Novel thyroid-specific autoantibodies in patients with immune-related adverse events involving the thyroid gland

Abstract

Aims

Programmed cell death-1 (PD-1) blockade therapy frequently results in immune-related adverse events involving the thyroid gland (thyroid irAEs). Although clinical features of thyroid irAEs are known, the mechanisms remain unclear. Here, we conducted a pilot study to investigate mechanisms of thyroid irAE development from the perspective of autoantibodies.

Methods

We performed immunoprecipitation-based assays using sera of 3 patients who developed thyroid irAEs with PD-1 blockade therapy by nivolumab and HEK293T cell lysates, including overexpressed proteins of interest (NKX2–1, PAX8, FOXE1, and HHEX; thyroid-specific transcriptional factors).
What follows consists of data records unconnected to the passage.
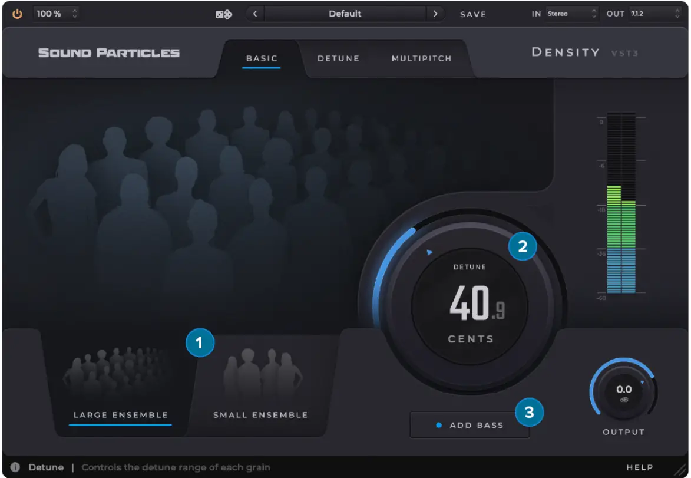The image size is (691, 478).
Task: Click the previous preset arrow
Action: click(255, 14)
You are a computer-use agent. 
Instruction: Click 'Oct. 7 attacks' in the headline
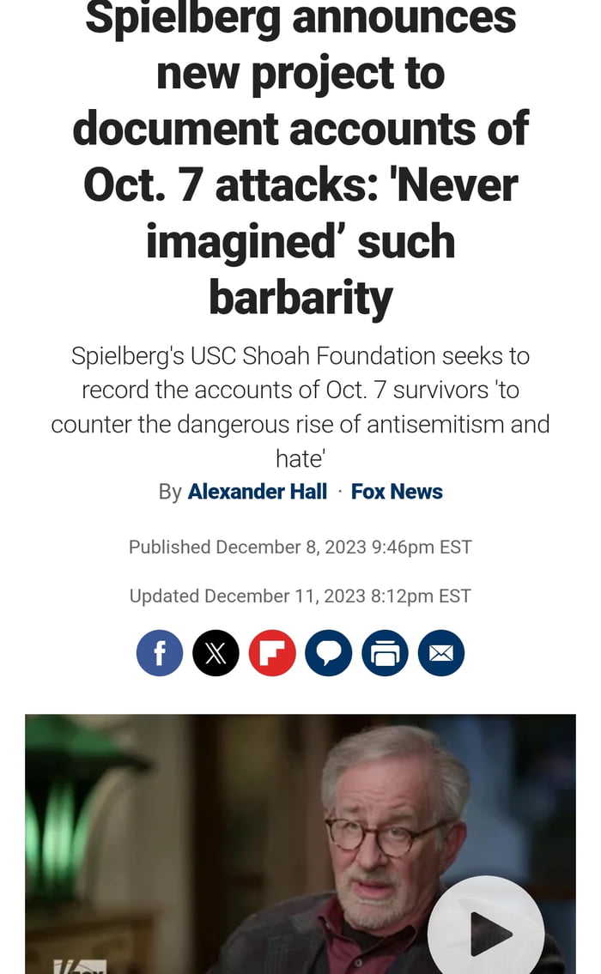pos(231,185)
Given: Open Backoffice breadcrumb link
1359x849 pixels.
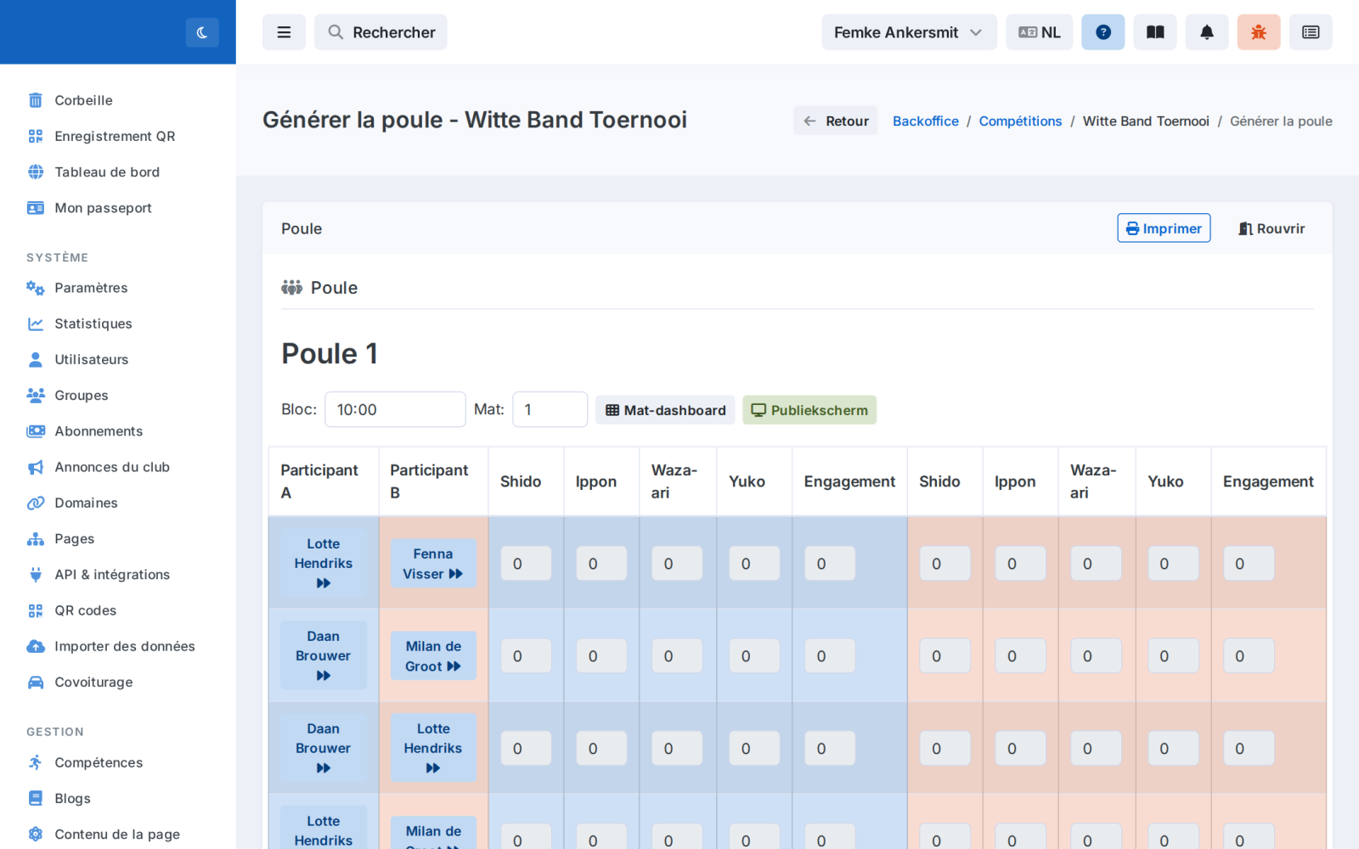Looking at the screenshot, I should click(925, 121).
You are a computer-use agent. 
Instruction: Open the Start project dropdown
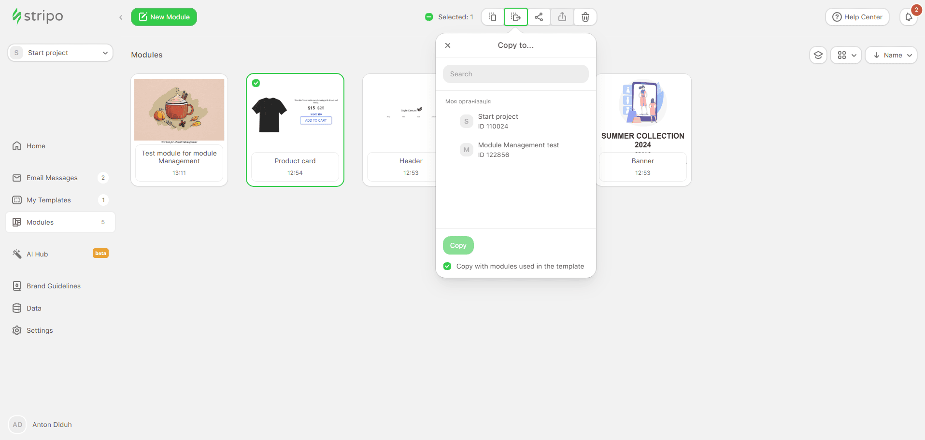pyautogui.click(x=60, y=53)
The pellets were analyzed by western blot to detect the HiBit tag attached to the C-terminus of the proteins.

Results

Relevant changes to NKX2–1 bands were not seen in all 3 patients, but PAX8 bands were augmented in patient 2 with lung cancer and patient 3 with renal cell carcinoma. In addition, FOXE1 bands were augmented in patient 1 with malignant melanoma and patient 3, and a HHEX band was augmented in patient 3. Thus, we revealed novel thyroid-specific autoantibodies, PAX8Ab, FOXE1Ab, and HHEXAb. Expression patterns of the antigens recognized by these antibodies were not identical to the primary sites, so autoimmune responses in thyroid irAE may originate from the thyroid gland, and not the malignancy. Considering that TPOAb rather than TgAb is often negative in patients with thyroid irAEs, other mechanisms such as cytotoxic T cell and antigenicity of thyroglobulin may be involved.

Conclusions

Although the significance of these novel autoantibodies needs further examination, the present study provides new insights for thyroid autoimmunity.